What the task requires:
One range is to be output from the listing below, exactly as written: the line with "大倉陶園 (54, 1745)" to the line with "Hawaii (54, 1203)", both kept.

Records provided:
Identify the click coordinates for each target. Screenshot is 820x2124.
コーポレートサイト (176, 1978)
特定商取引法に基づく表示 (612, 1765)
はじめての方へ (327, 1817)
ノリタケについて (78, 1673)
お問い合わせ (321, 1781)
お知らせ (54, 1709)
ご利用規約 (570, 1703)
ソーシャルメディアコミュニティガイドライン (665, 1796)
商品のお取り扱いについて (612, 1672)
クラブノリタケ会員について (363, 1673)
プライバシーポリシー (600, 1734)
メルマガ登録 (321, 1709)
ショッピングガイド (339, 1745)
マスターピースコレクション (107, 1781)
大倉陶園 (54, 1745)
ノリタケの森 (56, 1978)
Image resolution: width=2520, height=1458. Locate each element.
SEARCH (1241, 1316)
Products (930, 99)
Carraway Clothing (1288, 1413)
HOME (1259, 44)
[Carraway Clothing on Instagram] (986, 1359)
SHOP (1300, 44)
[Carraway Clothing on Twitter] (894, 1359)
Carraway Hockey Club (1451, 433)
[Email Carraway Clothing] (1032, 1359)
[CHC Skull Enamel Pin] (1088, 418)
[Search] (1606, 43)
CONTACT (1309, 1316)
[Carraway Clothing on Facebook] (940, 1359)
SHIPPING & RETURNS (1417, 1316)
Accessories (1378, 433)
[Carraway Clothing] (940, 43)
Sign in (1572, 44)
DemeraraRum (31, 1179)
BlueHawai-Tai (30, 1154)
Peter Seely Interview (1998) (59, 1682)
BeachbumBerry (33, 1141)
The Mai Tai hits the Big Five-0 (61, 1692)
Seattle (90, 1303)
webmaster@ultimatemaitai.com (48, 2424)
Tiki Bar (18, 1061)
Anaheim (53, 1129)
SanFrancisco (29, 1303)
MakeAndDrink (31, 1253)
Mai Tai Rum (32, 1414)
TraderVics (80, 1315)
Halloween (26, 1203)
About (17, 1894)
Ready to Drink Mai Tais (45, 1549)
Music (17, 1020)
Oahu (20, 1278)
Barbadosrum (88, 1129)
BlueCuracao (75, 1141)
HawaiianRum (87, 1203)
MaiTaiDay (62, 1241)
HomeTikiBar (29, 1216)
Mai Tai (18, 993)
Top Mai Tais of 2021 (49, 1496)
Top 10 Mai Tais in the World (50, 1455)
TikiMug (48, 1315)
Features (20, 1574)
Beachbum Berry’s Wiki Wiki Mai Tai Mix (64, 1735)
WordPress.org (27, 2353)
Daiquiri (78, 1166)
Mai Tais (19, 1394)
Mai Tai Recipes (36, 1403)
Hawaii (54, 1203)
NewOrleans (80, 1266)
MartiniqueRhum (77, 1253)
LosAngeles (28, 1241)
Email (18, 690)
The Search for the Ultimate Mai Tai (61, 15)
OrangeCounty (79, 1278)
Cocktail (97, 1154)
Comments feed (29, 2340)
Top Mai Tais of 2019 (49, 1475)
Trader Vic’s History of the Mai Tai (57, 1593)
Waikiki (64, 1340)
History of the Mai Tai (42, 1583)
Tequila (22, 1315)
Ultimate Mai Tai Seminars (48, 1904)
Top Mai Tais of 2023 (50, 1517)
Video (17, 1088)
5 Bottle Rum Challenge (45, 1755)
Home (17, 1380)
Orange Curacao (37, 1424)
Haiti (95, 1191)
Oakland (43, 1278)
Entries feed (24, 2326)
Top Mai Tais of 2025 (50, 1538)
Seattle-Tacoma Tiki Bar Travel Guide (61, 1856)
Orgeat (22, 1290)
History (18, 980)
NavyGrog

Task answer:
大倉陶園 (54, 1745)
ノリタケの森 (56, 1978)
Image resolution: width=2520, height=1458. Locate each element.
SEARCH (1241, 1316)
Products (930, 99)
Carraway Clothing (1288, 1413)
HOME (1259, 44)
[Carraway Clothing on Instagram] (986, 1359)
SHOP (1300, 44)
[Carraway Clothing on Twitter] (894, 1359)
Carraway Hockey Club (1451, 433)
[Email Carraway Clothing] (1032, 1359)
[CHC Skull Enamel Pin] (1088, 418)
[Search] (1606, 43)
CONTACT (1309, 1316)
[Carraway Clothing on Facebook] (940, 1359)
SHIPPING & RETURNS (1417, 1316)
Accessories (1378, 433)
[Carraway Clothing] (940, 43)
Sign in (1572, 44)
DemeraraRum (31, 1179)
BlueHawai-Tai (30, 1154)
Peter Seely Interview (1998) (59, 1682)
BeachbumBerry (33, 1141)
The Mai Tai hits the Big Five-0 (61, 1692)
Seattle (90, 1303)
webmaster@ultimatemaitai.com (48, 2424)
Tiki Bar (18, 1061)
Anaheim (53, 1129)
SanFrancisco (29, 1303)
MakeAndDrink (31, 1253)
Mai Tai Rum (32, 1414)
TraderVics (80, 1315)
Halloween (26, 1203)
About (17, 1894)
Ready to Drink Mai Tais (45, 1549)
Music (17, 1020)
Oahu (20, 1278)
Barbadosrum (88, 1129)
BlueCuracao (75, 1141)
HawaiianRum (87, 1203)
MaiTaiDay (62, 1241)
HomeTikiBar (29, 1216)
Mai Tai (18, 993)
Top Mai Tais of 2021 (49, 1496)
Top 10 Mai Tais in the World (50, 1455)
TikiMug (48, 1315)
Features (20, 1574)
Beachbum Berry’s Wiki Wiki Mai Tai Mix (64, 1735)
WordPress.org (27, 2353)
Daiquiri (78, 1166)
Mai Tais (19, 1394)
Mai Tai Recipes (36, 1403)
Hawaii (54, 1203)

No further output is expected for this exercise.